У меня была золотая монета, луидор, и я не сомневался, что этого хватит на побег. Куда же я собирался Колетт увезти? В Испанию? В Америку? В горы над По? «Là-bas, là-bas dans la montagne»[47], как пела Кармен в недавно слышанной опере. Помню странную, совершенно взрослую, прозрачно-бессонную ночь: я лежал в постели, прислушивался к повторному буханью океана и составлял план бегства. Океан приподнимался, слепо шарил в темноте и тяжело падал ничком.

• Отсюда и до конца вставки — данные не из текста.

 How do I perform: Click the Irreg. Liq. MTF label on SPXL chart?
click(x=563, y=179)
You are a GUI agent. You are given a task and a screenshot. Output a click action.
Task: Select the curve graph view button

О самом побеге мне почти нечего рассказать. В памяти только отдельные проблески: Колетт, с подветренной стороны хлопающей палатки, послушно надевает парусиновые туфли, пока я запихиваю в коричневый бумажный мешок складную рампетку для ловли андалузских бабочек. Убегая от погони, мы сунулись в кромешную темноту маленького кинематографа около казино, — что, разумеется, было совершенно незаконно. Там мы сидели, нежно соединив руки поверх фокстерьера, изредка позвякивавшего бубенчиком у Колетт на коленях, и смотрели судорожный, мигающий черным дождичком по белизне, но чрезвычайно увлекательный фильм — бой быков в Сан-Себастьяне. Последний проблеск: гувернер уводит меня вдоль променада: его длинные ноги шагают с грозной целеустремленностью; мой девятилетний брат, которого он ведет другой рукою, то и дело забегает вперед и, подобный совенку в своих больших очках, вглядывается с ужасом и любопытством в невозмутимого преступника.

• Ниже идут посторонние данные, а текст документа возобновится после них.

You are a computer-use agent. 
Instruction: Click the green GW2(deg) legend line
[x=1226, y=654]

Среди безделушек, накупленных перед отъездом из Биаррица, я любил больше всего не бычка из черного камня, с золочеными рогами, и не ассортимент гулких раковин, а довольно символичный, как теперь выясняется, предметик, — вырезную пенковую ручку, с хрусталиком, вставленным в микроскопическое оконце на противоположном от пера конце. Если один глаз зажмурить, а другой приложить к хрусталику, да так, чтобы не мешал лучистый перелив собственных ресниц, то можно было увидеть в это волшебное отверстие цветную фотографию залива и скалы, увенчанной маяком. И вот тут-то, при этом сладчайшем содрогании Мнемозины, случается чудо: я снова пытаюсь вспомнить кличку фокстерьера, — и что же, заклинание действует! С дальнего того побережья, с гладко отсвечивающих вечерних песков прошлого, где каждый вдавленный пяткой Пятницы след заполняется водой и закатом, доносится, летит, отзываясь в звонком воздухе: Флосс, Флосс, Флосс!